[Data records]
※

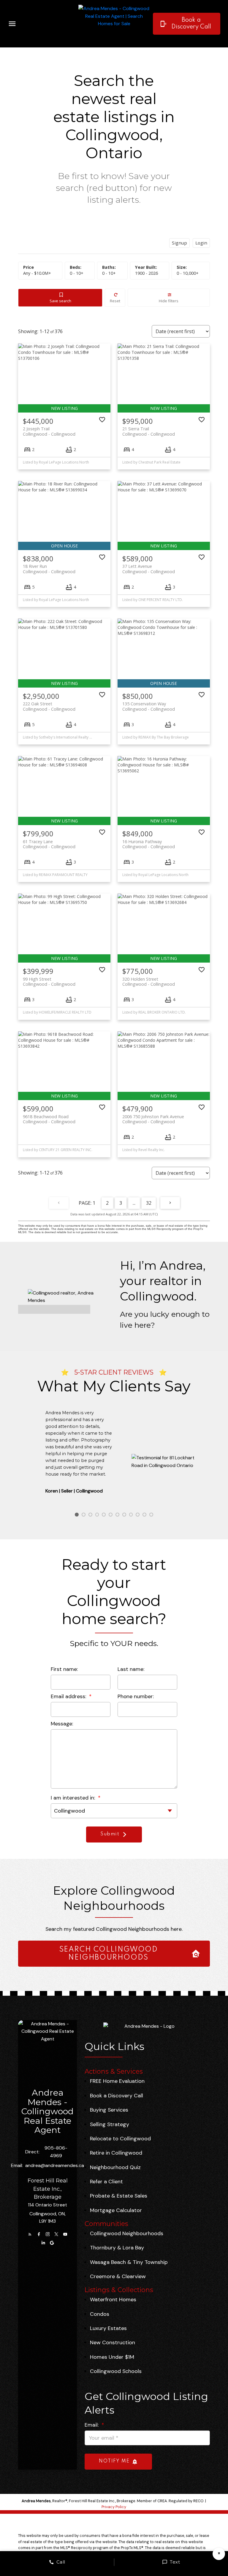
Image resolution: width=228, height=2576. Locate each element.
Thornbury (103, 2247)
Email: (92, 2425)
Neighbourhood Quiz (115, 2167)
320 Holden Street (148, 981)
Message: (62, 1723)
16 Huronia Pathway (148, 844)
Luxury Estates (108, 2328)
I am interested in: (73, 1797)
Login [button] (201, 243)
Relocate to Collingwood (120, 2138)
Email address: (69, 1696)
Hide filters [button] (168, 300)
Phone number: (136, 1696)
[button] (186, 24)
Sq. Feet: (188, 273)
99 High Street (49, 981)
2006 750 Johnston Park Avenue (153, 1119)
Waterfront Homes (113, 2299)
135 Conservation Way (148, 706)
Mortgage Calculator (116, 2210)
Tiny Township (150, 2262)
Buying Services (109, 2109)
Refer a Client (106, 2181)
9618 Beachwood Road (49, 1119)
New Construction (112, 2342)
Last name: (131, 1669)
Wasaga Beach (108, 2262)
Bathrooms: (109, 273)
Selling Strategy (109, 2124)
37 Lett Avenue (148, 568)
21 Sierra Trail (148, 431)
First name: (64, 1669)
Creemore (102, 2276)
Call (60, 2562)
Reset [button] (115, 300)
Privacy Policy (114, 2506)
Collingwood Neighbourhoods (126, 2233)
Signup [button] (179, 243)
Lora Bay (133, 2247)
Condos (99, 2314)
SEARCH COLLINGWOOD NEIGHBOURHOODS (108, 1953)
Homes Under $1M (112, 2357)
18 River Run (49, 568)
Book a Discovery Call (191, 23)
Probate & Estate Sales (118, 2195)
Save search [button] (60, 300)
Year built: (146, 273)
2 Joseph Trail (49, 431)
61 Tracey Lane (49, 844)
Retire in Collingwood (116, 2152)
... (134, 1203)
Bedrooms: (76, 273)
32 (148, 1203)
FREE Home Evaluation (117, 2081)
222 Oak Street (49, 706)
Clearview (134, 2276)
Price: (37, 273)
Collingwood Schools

※

- **WHAT TO DO**
Going through the entries above, report how many lines contain the word "button", with no other text.

- **RESPONSE BELOW**
6